Overseas, Toss has been expanding into Southeast Asia, particularly Vietnam, where it operates Toss (formerly known as KVTC) and has been building a local payments and lending business. The playbook is the same: find a market with terrible incumbent UX and fix it.

THE HARD PART

Toss is fighting on four fronts simultaneously, and not all of them are winning. Toss Bank has meaningful loan book exposure to South Korean consumers at a time when household debt in Korea is among the highest in the developed world relative to GDP.

If the macro turns ugly and defaults rise, the bank's profitability takes a direct hit — and Toss doesn't have decades of capital buffer that KB or Shinhan have built.

The superapp model also assumes users want everything in one place, which is true until it isn't.

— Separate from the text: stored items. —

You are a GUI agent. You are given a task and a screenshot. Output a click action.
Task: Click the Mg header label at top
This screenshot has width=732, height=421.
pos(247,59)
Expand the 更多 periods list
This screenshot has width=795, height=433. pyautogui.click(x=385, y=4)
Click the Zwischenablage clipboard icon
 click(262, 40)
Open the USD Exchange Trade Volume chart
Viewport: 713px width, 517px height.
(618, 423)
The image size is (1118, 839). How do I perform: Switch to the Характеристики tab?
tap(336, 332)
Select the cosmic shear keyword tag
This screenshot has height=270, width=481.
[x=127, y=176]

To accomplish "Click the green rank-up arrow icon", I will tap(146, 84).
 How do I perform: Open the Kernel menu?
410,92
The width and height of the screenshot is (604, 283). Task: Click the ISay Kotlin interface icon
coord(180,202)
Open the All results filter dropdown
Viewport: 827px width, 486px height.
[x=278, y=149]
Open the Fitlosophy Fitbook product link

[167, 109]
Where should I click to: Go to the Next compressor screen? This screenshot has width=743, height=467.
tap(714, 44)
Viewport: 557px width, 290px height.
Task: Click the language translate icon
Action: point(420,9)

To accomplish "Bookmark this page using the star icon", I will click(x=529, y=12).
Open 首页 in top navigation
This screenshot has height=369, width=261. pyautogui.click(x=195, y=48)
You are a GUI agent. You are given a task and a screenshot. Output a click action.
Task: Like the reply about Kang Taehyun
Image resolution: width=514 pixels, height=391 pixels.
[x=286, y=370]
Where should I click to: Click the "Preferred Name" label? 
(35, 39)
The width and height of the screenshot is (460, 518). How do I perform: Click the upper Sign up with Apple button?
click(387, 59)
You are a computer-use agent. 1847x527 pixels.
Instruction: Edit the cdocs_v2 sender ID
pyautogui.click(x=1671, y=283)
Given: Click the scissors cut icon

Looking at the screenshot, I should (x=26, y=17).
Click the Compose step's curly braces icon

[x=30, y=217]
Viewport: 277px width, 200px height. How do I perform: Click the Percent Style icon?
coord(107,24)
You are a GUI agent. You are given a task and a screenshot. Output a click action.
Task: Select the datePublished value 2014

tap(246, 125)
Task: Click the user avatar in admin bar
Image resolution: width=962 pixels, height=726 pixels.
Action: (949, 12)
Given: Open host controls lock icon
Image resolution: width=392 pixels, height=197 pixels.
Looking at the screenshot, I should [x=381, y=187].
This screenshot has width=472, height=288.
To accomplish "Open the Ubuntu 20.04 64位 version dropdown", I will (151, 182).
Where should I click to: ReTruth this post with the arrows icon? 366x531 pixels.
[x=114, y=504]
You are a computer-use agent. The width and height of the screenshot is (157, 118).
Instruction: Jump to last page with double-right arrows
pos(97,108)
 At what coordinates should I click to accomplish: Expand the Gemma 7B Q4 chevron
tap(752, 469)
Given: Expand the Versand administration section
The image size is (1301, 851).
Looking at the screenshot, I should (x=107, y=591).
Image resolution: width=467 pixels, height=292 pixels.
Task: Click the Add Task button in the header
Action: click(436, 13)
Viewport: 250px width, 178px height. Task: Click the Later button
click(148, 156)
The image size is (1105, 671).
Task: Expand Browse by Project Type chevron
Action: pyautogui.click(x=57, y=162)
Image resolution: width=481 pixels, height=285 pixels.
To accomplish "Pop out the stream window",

Kakao, Korea's messaging giant, has its own fintech arm (Kakao Pay, Kakao Bank) and a distribution advantage Toss can't easily replicate — every Korean already has KakaoTalk on their phone.

Competing with a social network's financial layer is a different game than competing with a legacy bank.

Profitability remains the headline question. Toss has been burning money to grow — investing in bank licences, brokerage infrastructure, international expansion, and insurance distribution simultaneously.

The company has signalled IPO intentions multiple times but keeps pushing the timeline. Investors who got in at a $7.4 billion valuation in 2021 are watching interest rates, the Korean economy, and the IPO window with increasing impatience.

The runway is not a crisis. But the exit has not arrived.

MONEY TRAIL

Seed

2015 · Led by Unknown

$1M raised

Series A

2016 · Led by Altos Ventures

$4M raised

Series B

2017 · Led by PayPal Ventures

$48M raised

Series C

2018 · Led by Kleiner Perkins

$80M raised

$1.2B valuation

Series D

2019 · Led by Sequoia Capital

$90M raised

$2.2B valuation

Series E

2020 · Led by Goodwater Capital

$173M raised

$2.7B valuation

Series G

2021 · Led by SoftBank Vision Fund 2

$410M raised

$7.4B valuation

WHO BACKED THEM

Toss has raised from some of the most recognisable names in global venture and growth investing, which is notable given that Korean startups historically struggled to attract Tier 1 international capital.

Sequoia Capital led an early round, giving Toss a credibility stamp that opened doors to subsequent international investors. SoftBank, through its Vision Fund, participated — consistent with Masa Son's pattern of backing dominant fintech challengers in high-mobile-penetration markets.

Kleiner Perkins, PayPal Ventures, Goodwater Capital, and Alkeon Capital have all written cheques. The $410 million Series G in 2021 valued the company at $7.4 billion and included a mix of global and Korean institutional investors.

The SoftBank backing in particular mattered narratively. Getting Vision Fund money in the same era as their investments in Klarna and other global fintech challengers positioned Toss as the Korean entry in that cohort — which helped with recruiting, regulatory credibility, and press coverage simultaneously.

Whether the $7.4 billion valuation holds in a higher interest rate environment is the question every investor in the cap table is quietly doing the maths on.